Però “Caporetto” continuò a pesare. Incalzato da chi pretendeva un’indagine parlamentare sulla “rotta” e mentre venivano insinuati persino complotti politici e tradimenti di generali, il governo, presieduto da Vittorio Emanuele Orlando, il 12 gennaio 1918 istituì la Commissione d’Inchiesta su Gli avvenimenti dall’Isonzo al Piave, poi divenuta indagine su Le cause e le responsabilità degli avvenimenti dall’Isonzo al Piave. Fra il 15 febbraio 1918 e il 25 giugno 1919 la Commissione tenne 241 sedute, raccolse una mole enorme di documenti, approntò la Relazione (scritta dal colonnello Fulvio Zugaro con la collaborazione di Efisio Marras e altri) e la consegnò al governo (24 luglio). Il 10 agosto ne comparve il vol. II, accolto come denuncia a tutto tondo della condotta dei vertici militari: Cadorna (bollato come egocentrico), Porro (un incapace), Capello (un “macellaio”), Badoglio, Cavaciocchi, Bongiovanni, Montuori… e molti altri alti ufficiali. La polemica divenne rovente e si intrecciò con quella sulla “vittoria mutilata”. In settembre la Relazione fu discussa alla Camera, ormai prossima allo scioglimento, mentre Gabriele d’Annunzio
capitanava la Marcia di Ronchi su Fiume. L’ Inchiesta escluse responsabilità del governo e cause politiche. Mise invece sotto accusa la catena

di comando, tacciata di aver alimentato il malcontento nell’Esercito e nel Paese con metodi vessatori (decimazioni, condanne a morte, ecc.), generando il collasso. La realtà, però, fu molto diversa, come documentano la memorialistica e studi scientifici.

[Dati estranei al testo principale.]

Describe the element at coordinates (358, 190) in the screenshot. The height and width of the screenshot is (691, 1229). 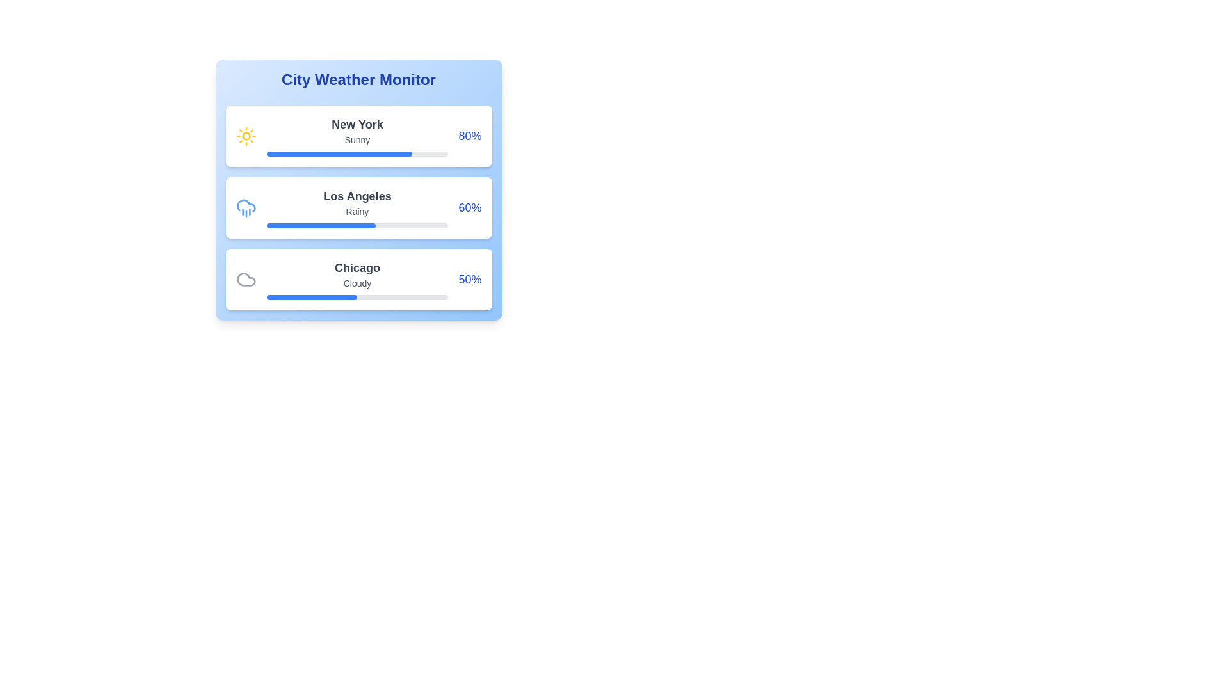
I see `the centrally aligned Information panel that summarizes weather status for multiple cities, displaying city names and weather conditions` at that location.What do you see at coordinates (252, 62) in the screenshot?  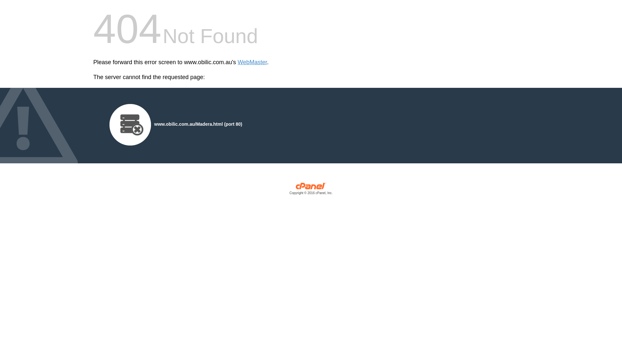 I see `'WebMaster'` at bounding box center [252, 62].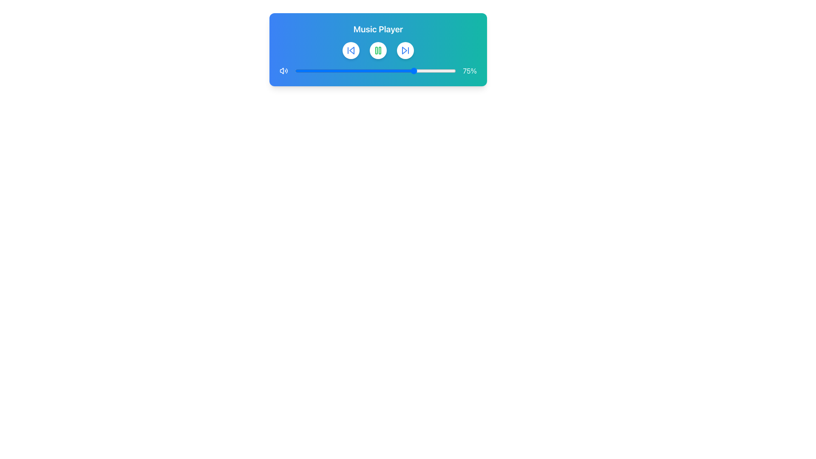 The height and width of the screenshot is (459, 816). What do you see at coordinates (422, 70) in the screenshot?
I see `the slider` at bounding box center [422, 70].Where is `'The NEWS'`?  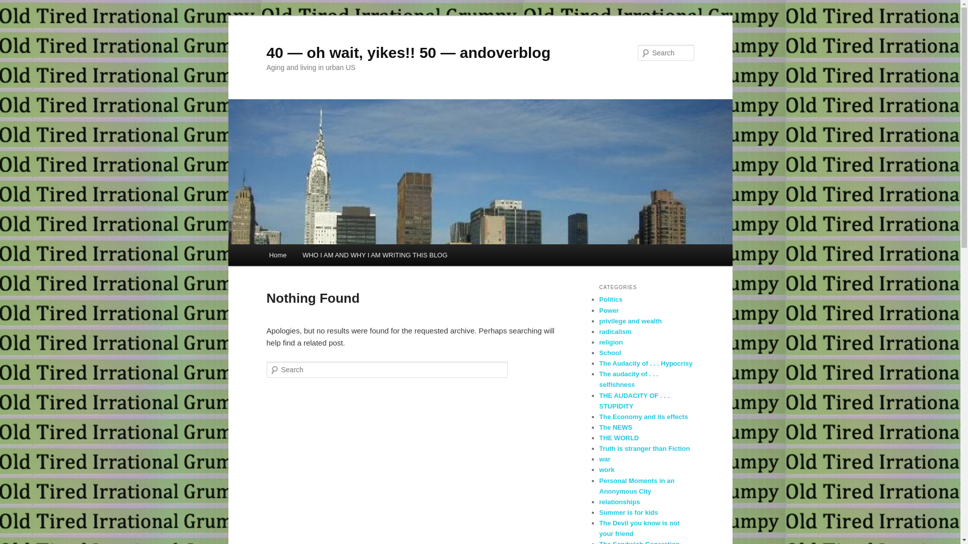
'The NEWS' is located at coordinates (615, 427).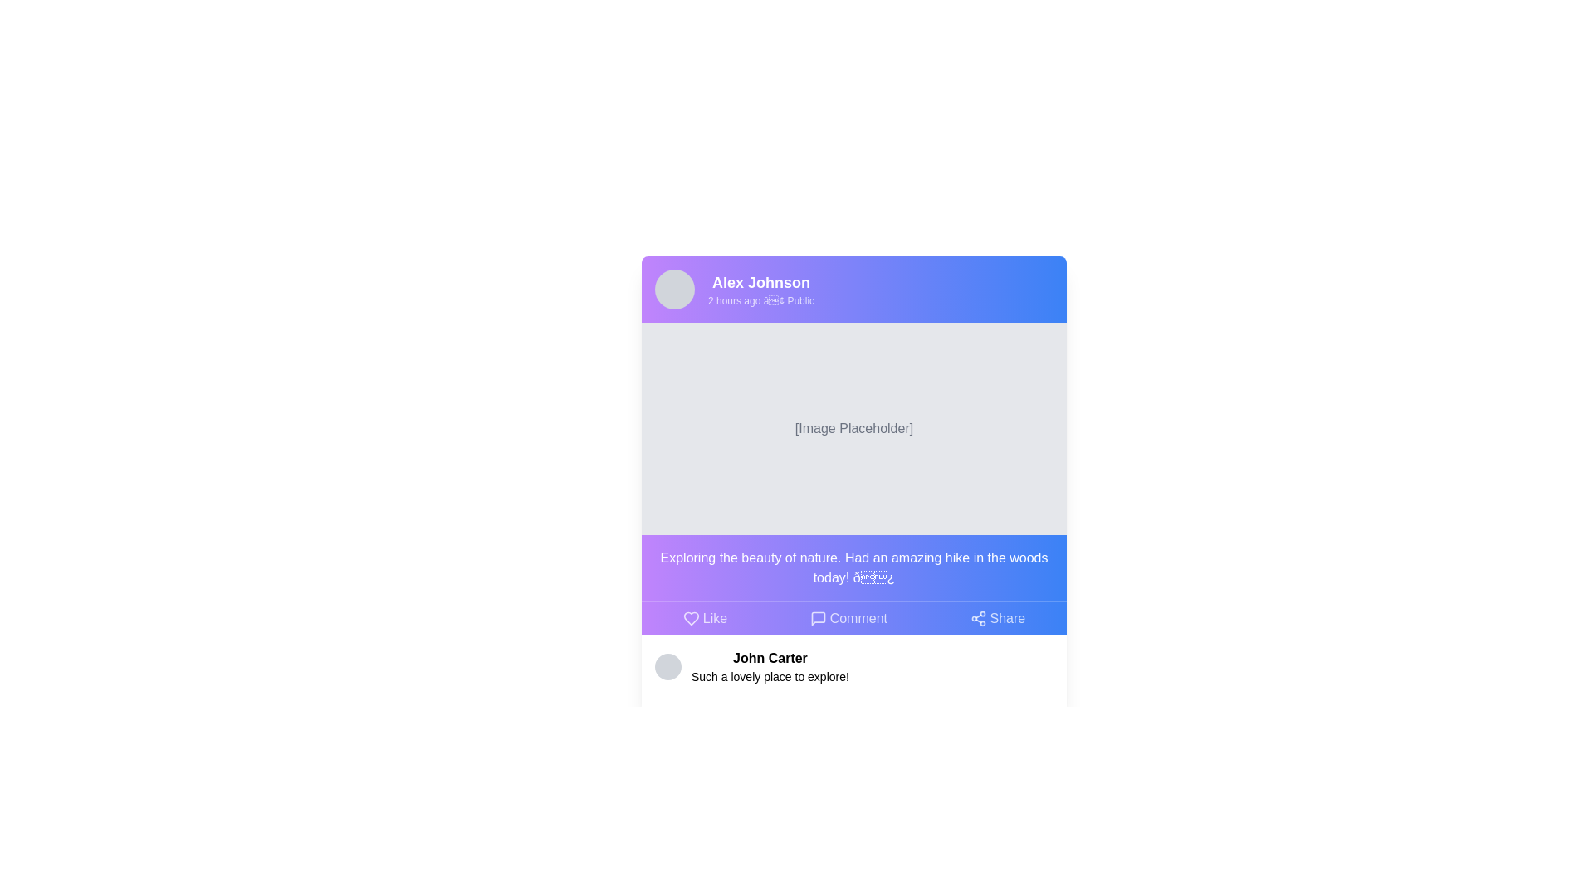 This screenshot has height=896, width=1594. I want to click on the sharing icon located to the left of the 'Share' text in the bottom-right corner of the main post section, so click(978, 618).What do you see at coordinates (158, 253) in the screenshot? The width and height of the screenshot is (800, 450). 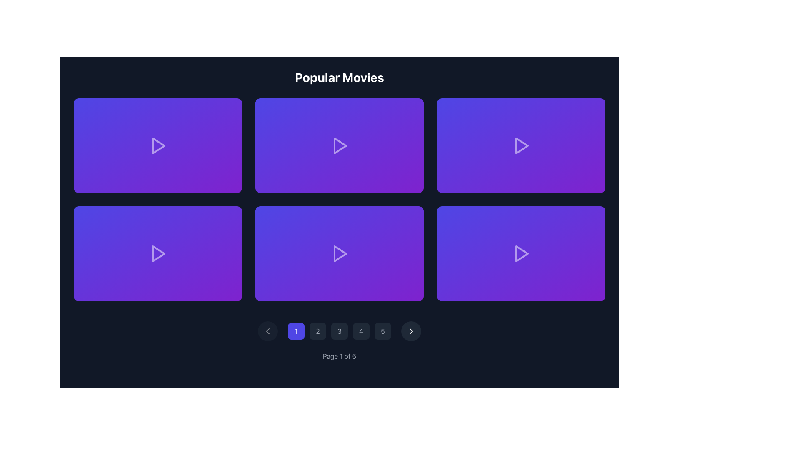 I see `the Visual media tile with a play button icon, which is a rectangular tile with rounded corners and a gradient background from indigo to purple, located in the second row and first column of the grid layout` at bounding box center [158, 253].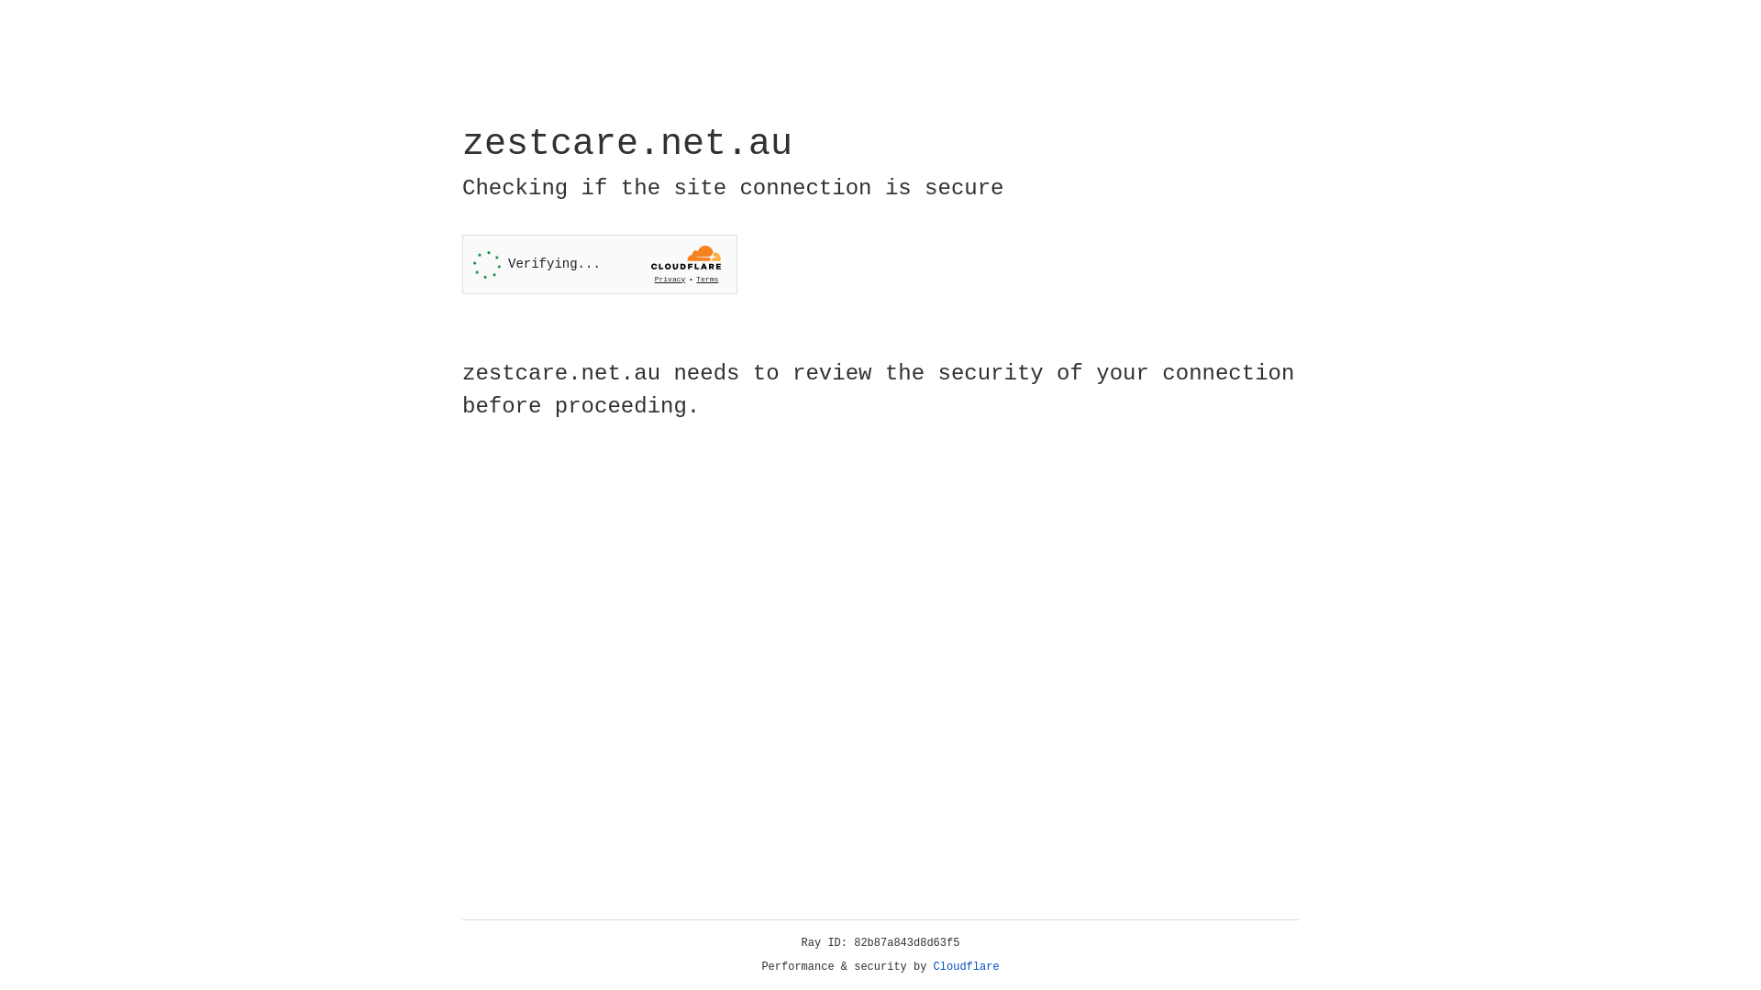 The width and height of the screenshot is (1761, 990). What do you see at coordinates (966, 967) in the screenshot?
I see `'Cloudflare'` at bounding box center [966, 967].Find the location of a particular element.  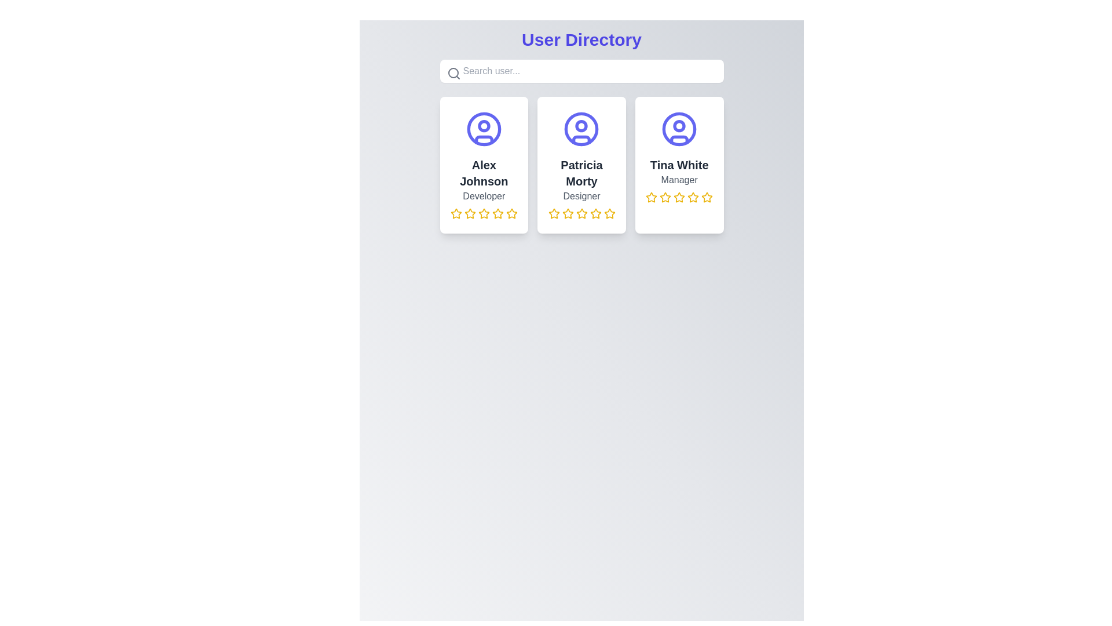

the third yellow filled star icon in the rating system located at the bottom of Patricia Morty's user card to interact with the rating system is located at coordinates (582, 214).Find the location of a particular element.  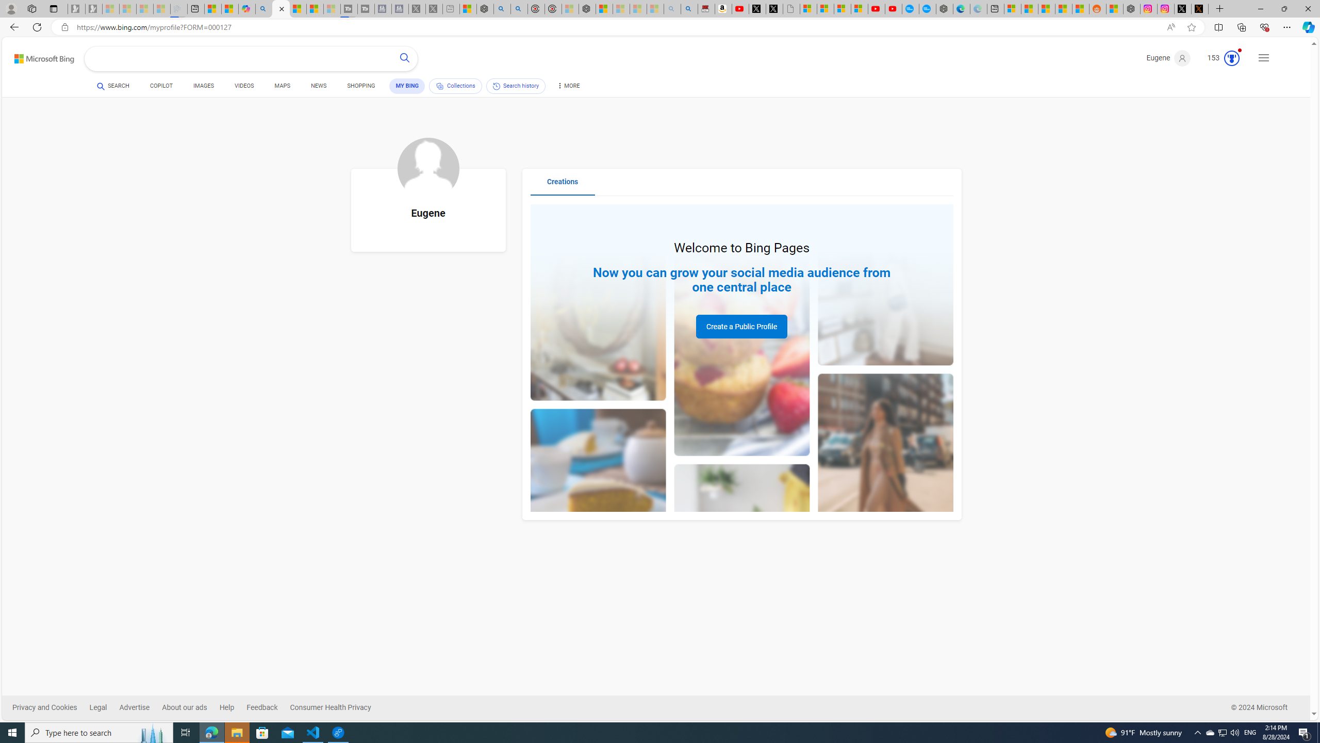

'Create a Public Profile' is located at coordinates (742, 326).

La riedizione dell’Inchiesta – scrive nella prefazione Aldo A. Mola, membro della Giuria del Premio Acqui Storia – costituisce un’apertura di credito da parte dell’Ufficio Storico dello Stato Maggiore dell’Esercito nei confronti degli studi storici e della pubblicistica nel centenario della grande Guerra. E’ un invito a misurarsi con la verità dei fatti e con le leggende che la deformarono.

Al termine della relazione Carlo Sburlati aprirà un dibattito fra il pubblico, i giornalisti presenti e gli autori. Le conclusioni della giornata di studi saranno svolte dal Col. Antonino Zarcone, Capo dell’Ufficio Storico dell’Esercito, e dal Prof. Aldo A. Mola.